EXERCISE PROMPT:
This task calls for copying each line below that contains "agent".
—————
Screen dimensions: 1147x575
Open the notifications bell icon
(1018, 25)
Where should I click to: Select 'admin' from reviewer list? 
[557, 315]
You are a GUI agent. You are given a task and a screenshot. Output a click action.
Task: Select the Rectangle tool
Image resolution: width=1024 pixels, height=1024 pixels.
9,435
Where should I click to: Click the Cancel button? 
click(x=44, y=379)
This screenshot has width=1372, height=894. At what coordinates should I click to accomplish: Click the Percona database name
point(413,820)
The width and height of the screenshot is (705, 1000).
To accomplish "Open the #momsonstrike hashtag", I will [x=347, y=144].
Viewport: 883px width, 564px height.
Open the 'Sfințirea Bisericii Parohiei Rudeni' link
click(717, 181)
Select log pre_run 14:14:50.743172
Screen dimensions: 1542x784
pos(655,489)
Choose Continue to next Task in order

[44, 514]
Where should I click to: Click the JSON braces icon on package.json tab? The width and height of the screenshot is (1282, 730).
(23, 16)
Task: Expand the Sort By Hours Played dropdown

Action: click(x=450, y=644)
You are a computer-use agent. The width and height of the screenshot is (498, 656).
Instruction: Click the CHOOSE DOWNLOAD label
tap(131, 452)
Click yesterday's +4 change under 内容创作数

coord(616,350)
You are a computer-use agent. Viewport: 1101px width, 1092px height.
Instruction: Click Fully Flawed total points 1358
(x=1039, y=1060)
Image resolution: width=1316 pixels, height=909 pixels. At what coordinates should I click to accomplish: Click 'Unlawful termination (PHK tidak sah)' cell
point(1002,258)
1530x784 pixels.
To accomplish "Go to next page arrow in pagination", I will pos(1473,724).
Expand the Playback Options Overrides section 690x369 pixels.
—————
EXERCISE OUTPUT:
You are a GUI agent. You are given a task and a screenshot. Output a click action.
You are a computer-use agent. The width and height of the screenshot is (498, 656).
You are a computer-use agent. Viewport: 1101px width, 1092px height.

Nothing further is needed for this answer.